Bumble bee habitat relationships and distribution models
July 2021 - December 2024
- Idaho Department of Fish and Game
Pollinators are directly responsible for one in three bites of food humans consume, they provide billions of dollars in free pollination services to agricultural producers, and pollinate many plants important to other wildlife species (such as fruiting plant species for bears and forb plant species for ungulates). Across the Pacific Northwest (PNW) and the nation, pollinator populations, including bumble bees (Bombus sp.), are negatively impacted by pesticide misuse, disease, and habitat loss. Species like B. occidentalis (Greene, 1858) and B. suckleyi (Greene, 1860) have been recently petitioned for listing as endangered under the Endangered Species Act. Despite compounding evidence demonstrating declines in bumble bee populations, the distribution, habitat preferences, and status of bumble bees and other native pollinators are poorly understood, potentially hampering conservation efforts.

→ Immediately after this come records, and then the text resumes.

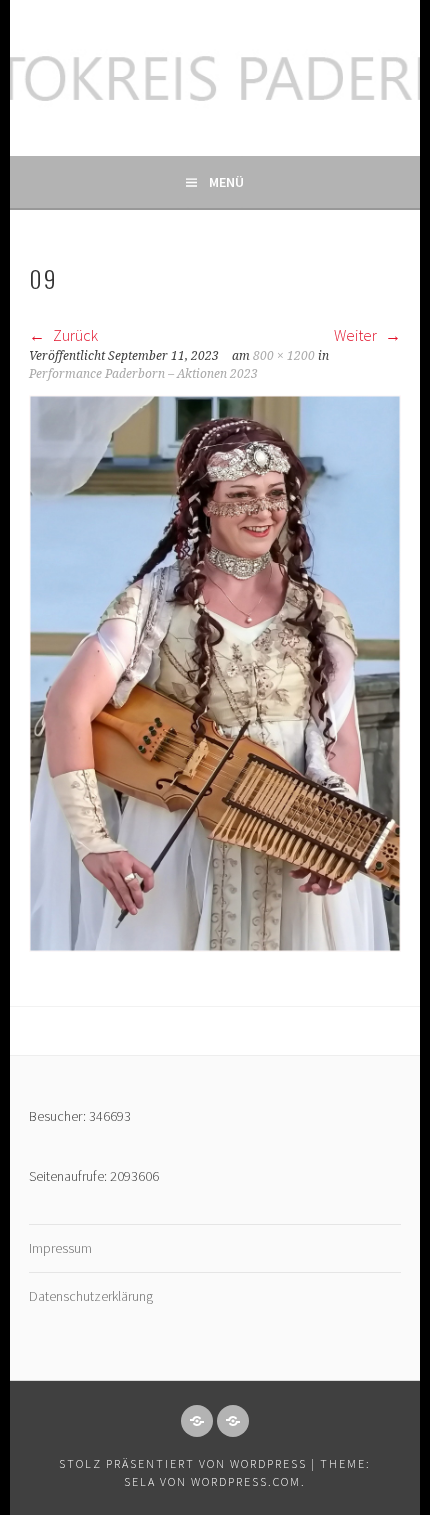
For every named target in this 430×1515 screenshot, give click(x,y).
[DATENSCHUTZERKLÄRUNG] (233, 1421)
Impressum (60, 1248)
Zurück (74, 335)
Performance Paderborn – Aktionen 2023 (143, 374)
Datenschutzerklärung (91, 1296)
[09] (215, 946)
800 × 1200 (284, 356)
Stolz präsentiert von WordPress (183, 1463)
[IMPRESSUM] (197, 1421)
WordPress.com (246, 1481)
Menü (226, 182)
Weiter (357, 335)
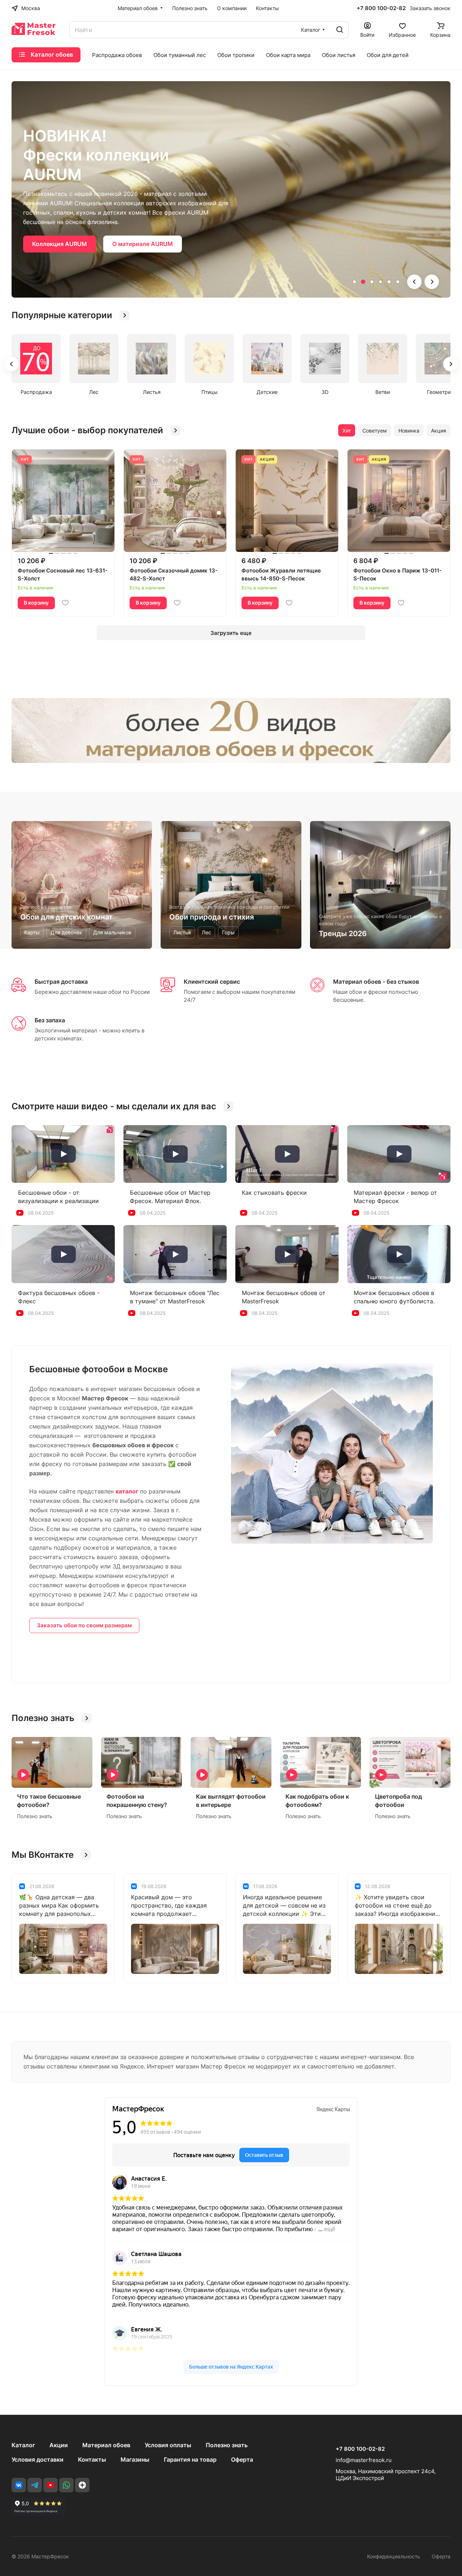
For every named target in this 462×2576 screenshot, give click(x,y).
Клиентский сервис (212, 981)
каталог (127, 1491)
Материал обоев (106, 2445)
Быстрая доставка (61, 981)
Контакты (92, 2459)
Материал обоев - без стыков (376, 981)
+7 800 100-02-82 (381, 8)
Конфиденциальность (393, 2556)
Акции (58, 2445)
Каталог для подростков (67, 215)
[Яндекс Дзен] (82, 2485)
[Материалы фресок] (231, 730)
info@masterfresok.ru (364, 2460)
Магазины (135, 2459)
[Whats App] (66, 2485)
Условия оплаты (168, 2445)
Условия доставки (38, 2459)
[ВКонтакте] (19, 2485)
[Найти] (340, 29)
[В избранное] (65, 602)
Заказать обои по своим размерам (84, 1625)
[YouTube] (50, 2485)
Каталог (23, 2445)
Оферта (242, 2459)
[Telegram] (34, 2485)
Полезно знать (227, 2445)
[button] (354, 282)
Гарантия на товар (190, 2459)
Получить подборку (157, 215)
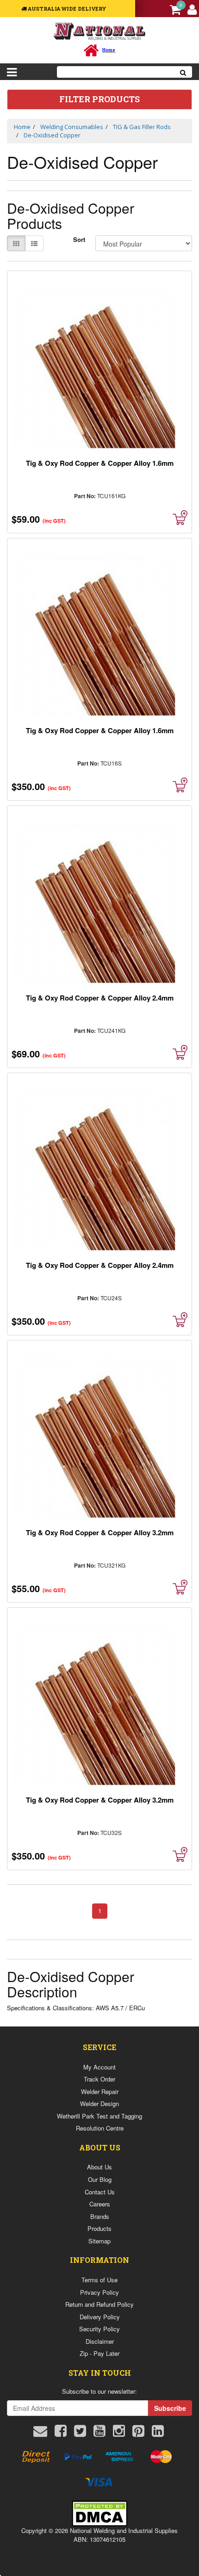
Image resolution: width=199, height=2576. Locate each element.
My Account (99, 2067)
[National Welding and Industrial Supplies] (100, 30)
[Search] (183, 72)
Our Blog (100, 2179)
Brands (99, 2216)
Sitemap (99, 2240)
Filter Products (99, 99)
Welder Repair (99, 2091)
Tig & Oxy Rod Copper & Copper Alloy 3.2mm (100, 1532)
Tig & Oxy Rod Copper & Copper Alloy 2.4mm (100, 998)
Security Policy (99, 2328)
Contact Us (100, 2191)
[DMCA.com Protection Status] (99, 2512)
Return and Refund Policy (99, 2304)
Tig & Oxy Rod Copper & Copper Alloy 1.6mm (100, 463)
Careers (99, 2203)
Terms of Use (99, 2279)
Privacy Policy (99, 2292)
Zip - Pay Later (99, 2353)
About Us (99, 2166)
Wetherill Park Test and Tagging (99, 2116)
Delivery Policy (100, 2316)
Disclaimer (100, 2341)
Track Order (99, 2079)
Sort (79, 239)
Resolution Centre (100, 2128)
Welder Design (99, 2103)
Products (99, 2228)
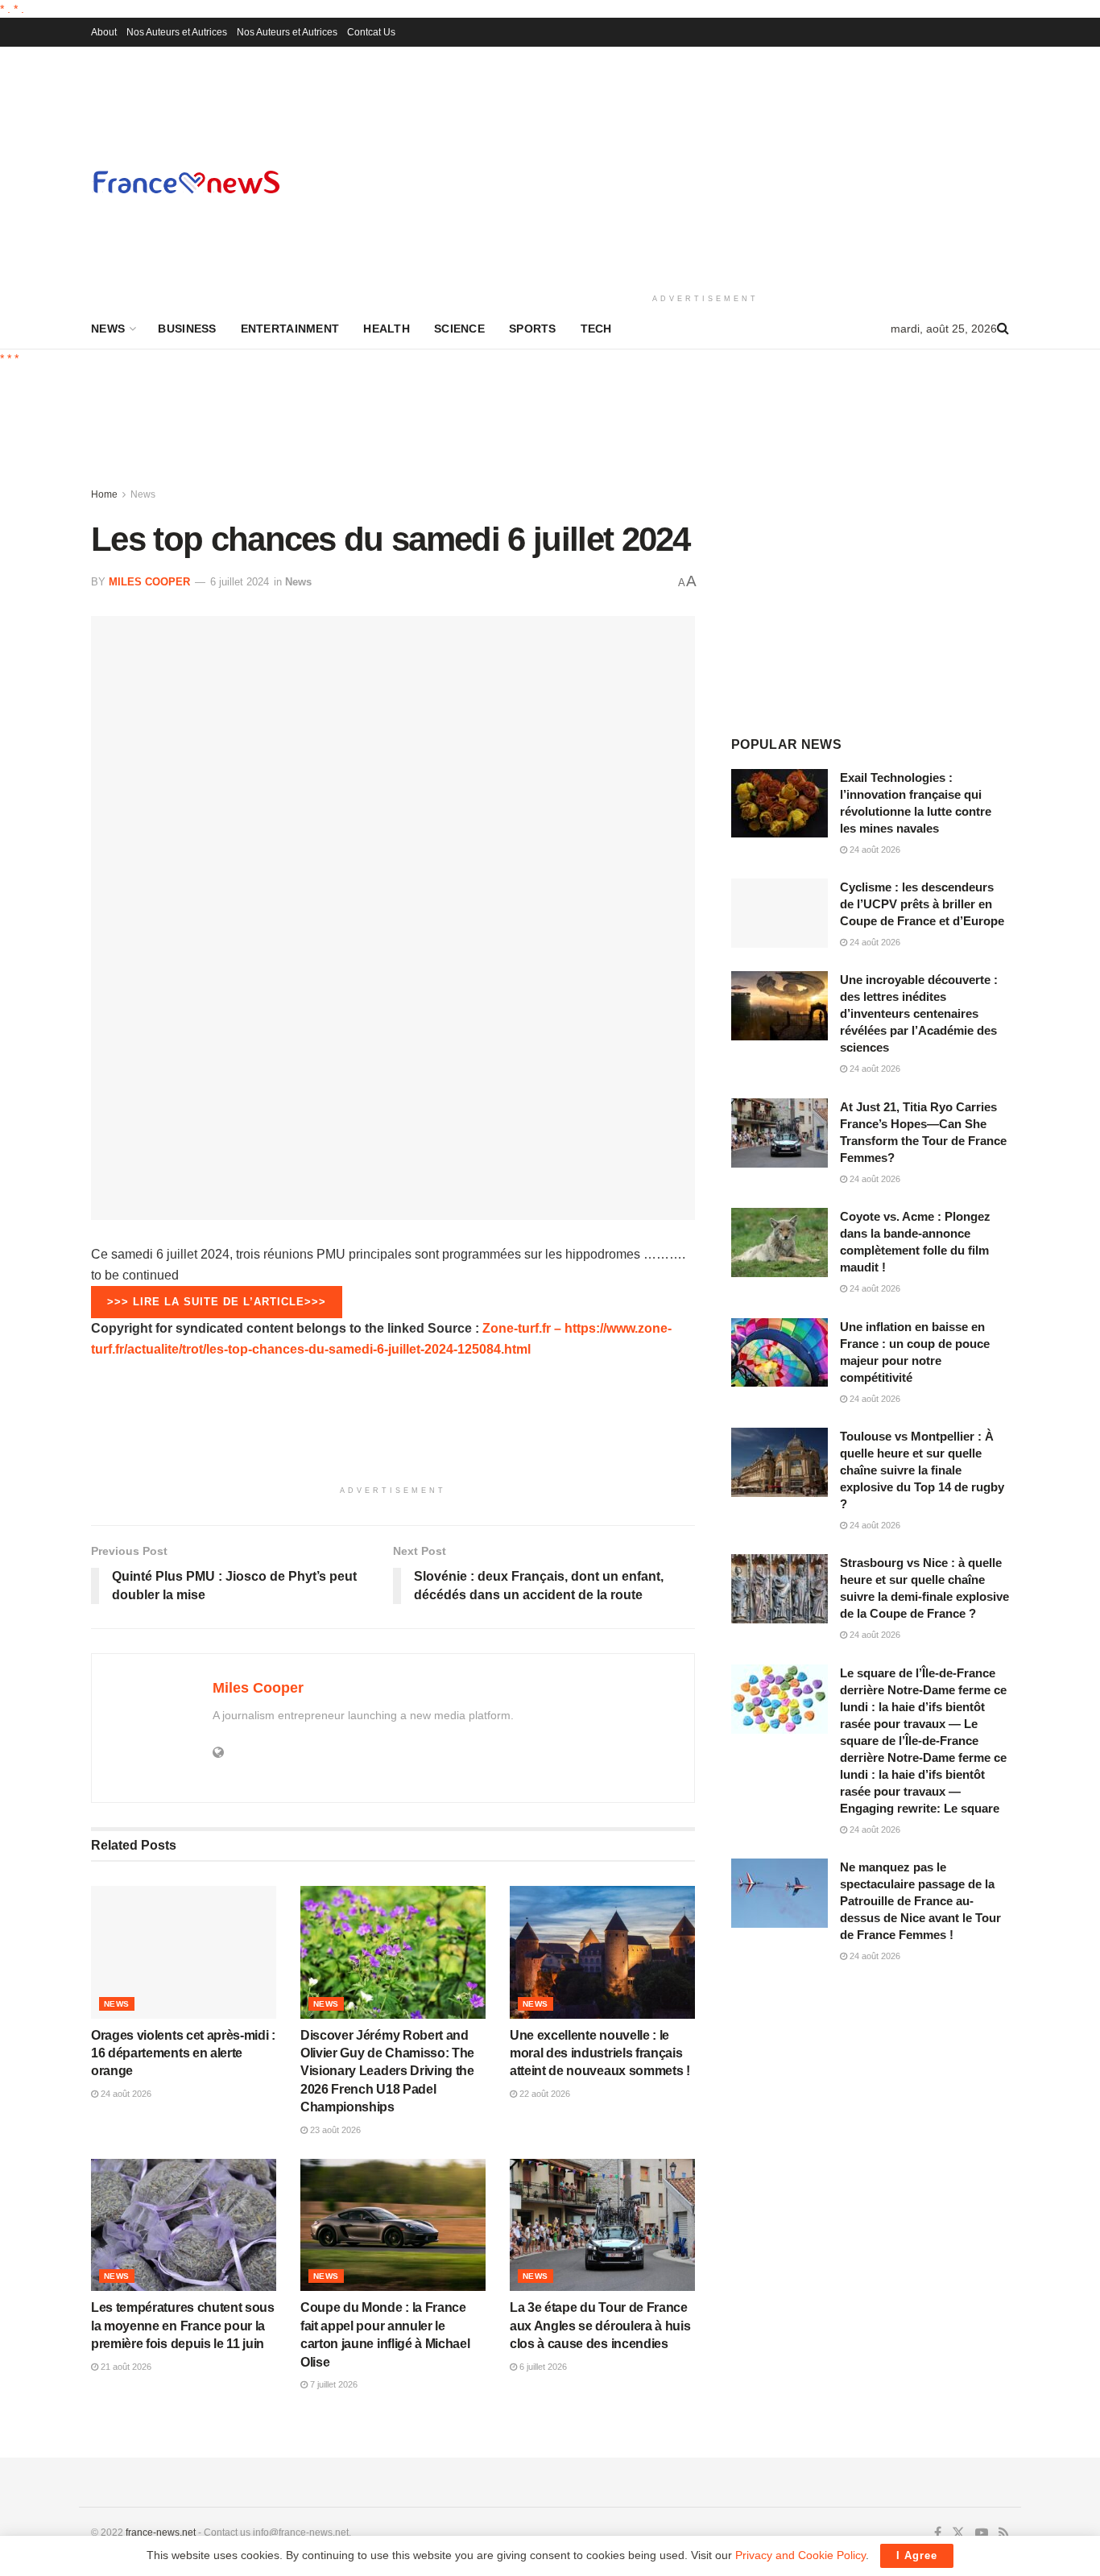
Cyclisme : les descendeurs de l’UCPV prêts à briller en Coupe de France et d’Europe (922, 904)
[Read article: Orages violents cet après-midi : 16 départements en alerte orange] (183, 1952)
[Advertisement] (705, 167)
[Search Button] (1003, 328)
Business (187, 328)
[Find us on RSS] (1004, 2533)
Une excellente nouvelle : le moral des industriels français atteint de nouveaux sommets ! (600, 2053)
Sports (532, 328)
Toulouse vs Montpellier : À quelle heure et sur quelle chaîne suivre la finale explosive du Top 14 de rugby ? (922, 1470)
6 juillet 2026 (542, 2366)
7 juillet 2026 (333, 2384)
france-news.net (161, 2532)
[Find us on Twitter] (958, 2533)
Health (386, 328)
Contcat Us (371, 32)
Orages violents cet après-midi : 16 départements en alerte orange (183, 2053)
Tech (596, 328)
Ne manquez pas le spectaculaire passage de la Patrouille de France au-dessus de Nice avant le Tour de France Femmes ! (920, 1900)
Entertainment (290, 328)
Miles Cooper (149, 582)
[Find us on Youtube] (981, 2533)
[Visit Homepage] (186, 181)
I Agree (916, 2555)
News (108, 328)
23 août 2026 (334, 2130)
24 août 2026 (124, 2093)
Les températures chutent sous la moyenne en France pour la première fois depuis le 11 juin (183, 2326)
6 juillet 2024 (239, 582)
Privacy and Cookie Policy (800, 2555)
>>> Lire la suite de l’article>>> (216, 1302)
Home (104, 494)
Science (459, 328)
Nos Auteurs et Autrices (176, 32)
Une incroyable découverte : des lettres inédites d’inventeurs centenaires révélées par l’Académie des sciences (919, 1013)
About (104, 32)
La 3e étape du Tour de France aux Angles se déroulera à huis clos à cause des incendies (600, 2326)
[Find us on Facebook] (937, 2533)
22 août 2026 (543, 2093)
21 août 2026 (124, 2366)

Leveraging the PNW Bumble Bee Atlas, a citizen science initiative, funded by a Competitive State Wildlife Grant (C-SWG) from the FWS, containing thousands of expert verified bumble bee observations, this project aims to address information gaps around the environmental associations of multiple bee species across the PNW. Additionally, the project seeks to document and describe the nest and hibernacula site selection of B. occidentalis through field-based targeted observation.